One of the great strengths of Windows is the excellent range of software that has been developed over the years. One of the fun things about switching to Linux is exploring some of the alternatives to those programs. I've blogged about a couple in the past (GSmartControl, i-Nex)
One of the things that I've only recently got around to searching for is an accounting package similar to Quicken (or, a very long time ago, Microsoft Money) and, as always, it was a simple task to find a free & open-source replacement: GnuCash.
GnuCash is a full-featured accounting package designed for small businesses and individuals:
"Designed to be easy to use, yet powerful and flexible, GnuCash allows you to track bank accounts, stocks, income and expenses. As quick and intuitive to use as a checkbook register, it is based on professional accounting principles to ensure balanced books and accurate reports."
As with all accounting packages, it helps to have a basic grasp of accounting fundamentals (double-entry bookkeeping) in order to set up structured accounts, but the instruction manual can provide all the necessary guidance should you need help. It's also possible to import QIF & OFX data - a really useful feature if your bank allows you to download your statements in either of these formats: it can save an awful lot of typing when setting up the initial accounts!

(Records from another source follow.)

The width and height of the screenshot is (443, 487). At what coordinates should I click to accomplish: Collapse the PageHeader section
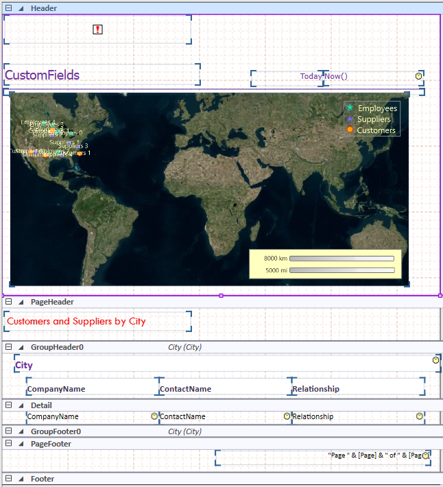coord(9,302)
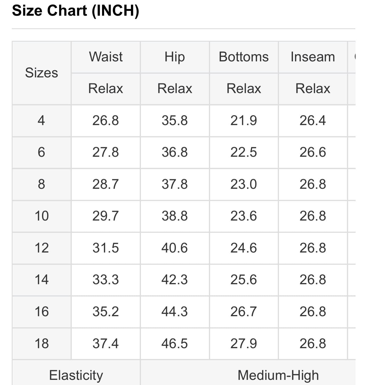
Task: Click the Inseam column header
Action: pyautogui.click(x=313, y=57)
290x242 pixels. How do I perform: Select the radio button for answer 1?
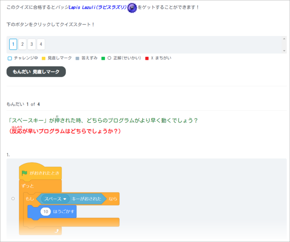click(x=13, y=198)
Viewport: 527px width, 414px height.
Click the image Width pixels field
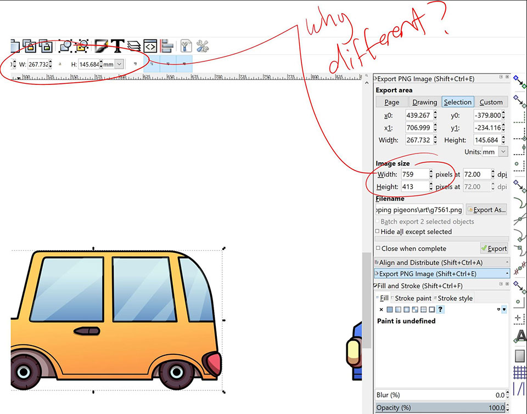point(415,174)
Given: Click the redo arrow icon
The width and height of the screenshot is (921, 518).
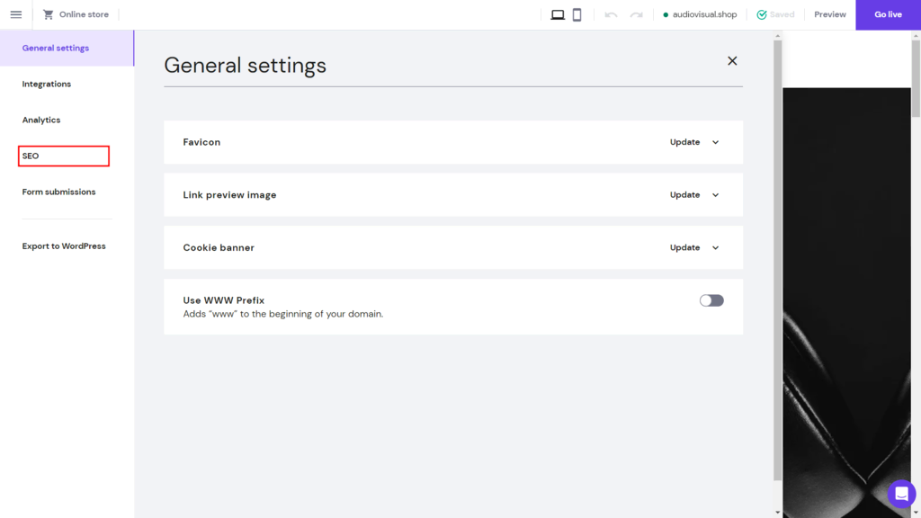Looking at the screenshot, I should pyautogui.click(x=636, y=14).
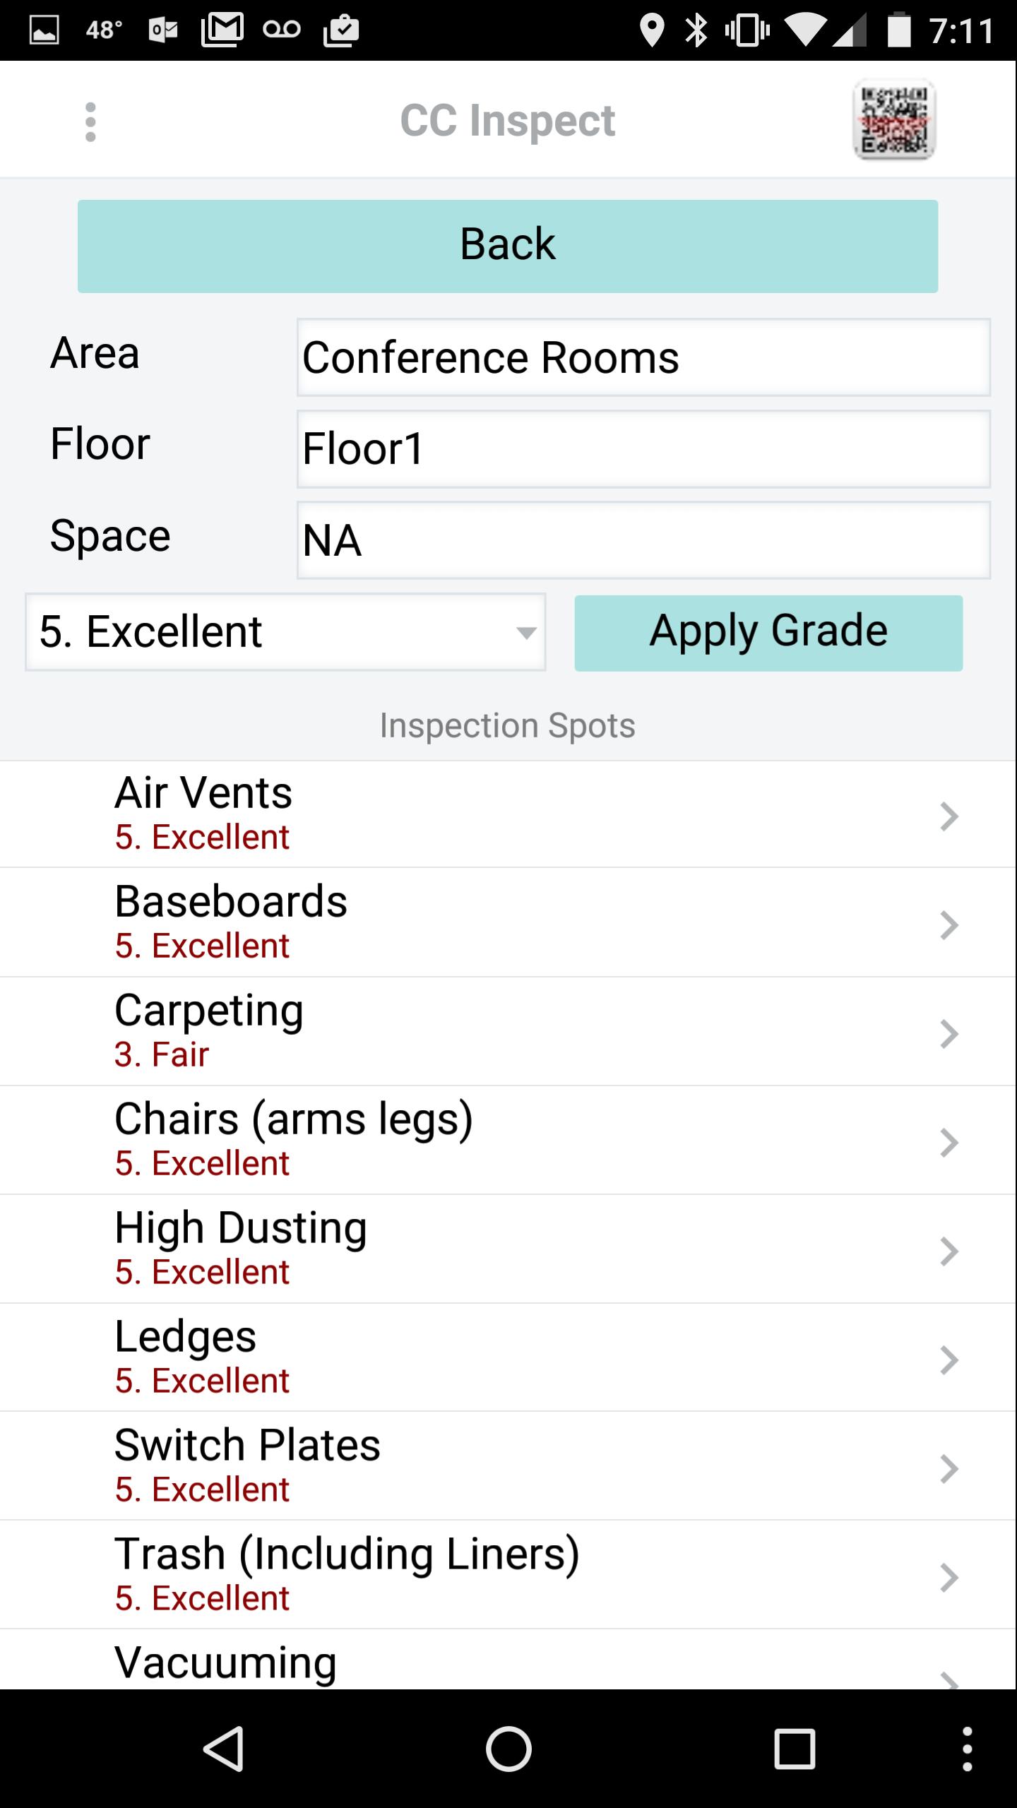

GnuCash is absolutely free and for Ubuntu-based distros can be downloaded and installed from the Software Center. For a more up-to-date version, download the source code from the GnuCash website where you may also be surprised to find downloads for Windows and Mac, so, not only is GnuCash free, it is also cross-platform!
Until recently I've been using a simple spreadsheet to keep track of my money (what little there is!) and to forecast cash flows - not any longer; from now on, I'll be using this powerful application.